**WHAT THIS TASK INVOLVES**
The answer should consist of all the records, written out word for word.

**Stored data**
######

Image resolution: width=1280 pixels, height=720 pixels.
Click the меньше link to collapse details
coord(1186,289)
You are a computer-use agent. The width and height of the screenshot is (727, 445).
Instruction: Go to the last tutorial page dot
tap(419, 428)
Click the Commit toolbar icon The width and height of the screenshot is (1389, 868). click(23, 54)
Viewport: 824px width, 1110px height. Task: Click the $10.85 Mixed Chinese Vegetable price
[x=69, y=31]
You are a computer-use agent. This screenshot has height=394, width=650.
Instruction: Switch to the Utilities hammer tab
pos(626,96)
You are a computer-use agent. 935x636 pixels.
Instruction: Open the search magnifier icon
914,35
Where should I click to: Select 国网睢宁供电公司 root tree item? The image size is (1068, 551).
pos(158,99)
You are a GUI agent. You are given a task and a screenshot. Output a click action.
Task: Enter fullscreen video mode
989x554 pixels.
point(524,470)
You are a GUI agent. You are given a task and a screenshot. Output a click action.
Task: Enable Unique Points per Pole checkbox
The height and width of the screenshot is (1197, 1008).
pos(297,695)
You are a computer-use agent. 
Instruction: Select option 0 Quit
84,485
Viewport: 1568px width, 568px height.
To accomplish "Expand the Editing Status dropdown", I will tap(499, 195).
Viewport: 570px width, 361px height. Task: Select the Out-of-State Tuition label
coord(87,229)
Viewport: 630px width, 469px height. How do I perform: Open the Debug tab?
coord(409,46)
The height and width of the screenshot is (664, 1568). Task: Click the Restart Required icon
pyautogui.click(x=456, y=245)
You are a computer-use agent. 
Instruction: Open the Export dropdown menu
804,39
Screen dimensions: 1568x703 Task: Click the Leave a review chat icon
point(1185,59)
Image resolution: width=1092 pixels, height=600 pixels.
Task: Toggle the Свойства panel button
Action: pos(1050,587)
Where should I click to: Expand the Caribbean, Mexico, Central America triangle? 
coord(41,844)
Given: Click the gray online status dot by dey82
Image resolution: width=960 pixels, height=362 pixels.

######

**RESPONSE TO THIS EXERCISE**
Image resolution: width=1280 pixels, height=720 pixels.
Click the меньше link to collapse details
coord(1186,289)
You are a computer-use agent. The width and height of the screenshot is (727, 445).
Instruction: Go to the last tutorial page dot
tap(419, 428)
Click the Commit toolbar icon The width and height of the screenshot is (1389, 868). click(23, 54)
Viewport: 824px width, 1110px height. Task: Click the $10.85 Mixed Chinese Vegetable price
[x=69, y=31]
You are a computer-use agent. This screenshot has height=394, width=650.
Instruction: Switch to the Utilities hammer tab
pos(626,96)
You are a computer-use agent. 935x636 pixels.
Instruction: Open the search magnifier icon
914,35
Where should I click to: Select 国网睢宁供电公司 root tree item? The image size is (1068, 551).
pos(158,99)
You are a GUI agent. You are given a task and a screenshot. Output a click action.
Task: Enter fullscreen video mode
989x554 pixels.
point(524,470)
You are a GUI agent. You are given a task and a screenshot. Output a click action.
Task: Enable Unique Points per Pole checkbox
The height and width of the screenshot is (1197, 1008).
pos(297,695)
You are a computer-use agent. 
Instruction: Select option 0 Quit
84,485
Viewport: 1568px width, 568px height.
To accomplish "Expand the Editing Status dropdown", I will tap(499, 195).
Viewport: 570px width, 361px height. Task: Select the Out-of-State Tuition label
coord(87,229)
Viewport: 630px width, 469px height. How do I perform: Open the Debug tab?
coord(409,46)
The height and width of the screenshot is (664, 1568). Task: Click the Restart Required icon
pyautogui.click(x=456, y=245)
You are a computer-use agent. 
Instruction: Open the Export dropdown menu
804,39
Screen dimensions: 1568x703 Task: Click the Leave a review chat icon
point(1185,59)
Image resolution: width=1092 pixels, height=600 pixels.
Task: Toggle the Свойства panel button
Action: pos(1050,587)
Where should I click to: Expand the Caribbean, Mexico, Central America triangle? 
coord(41,844)
Given: Click the gray online status dot by dey82
Image resolution: width=960 pixels, height=362 pixels.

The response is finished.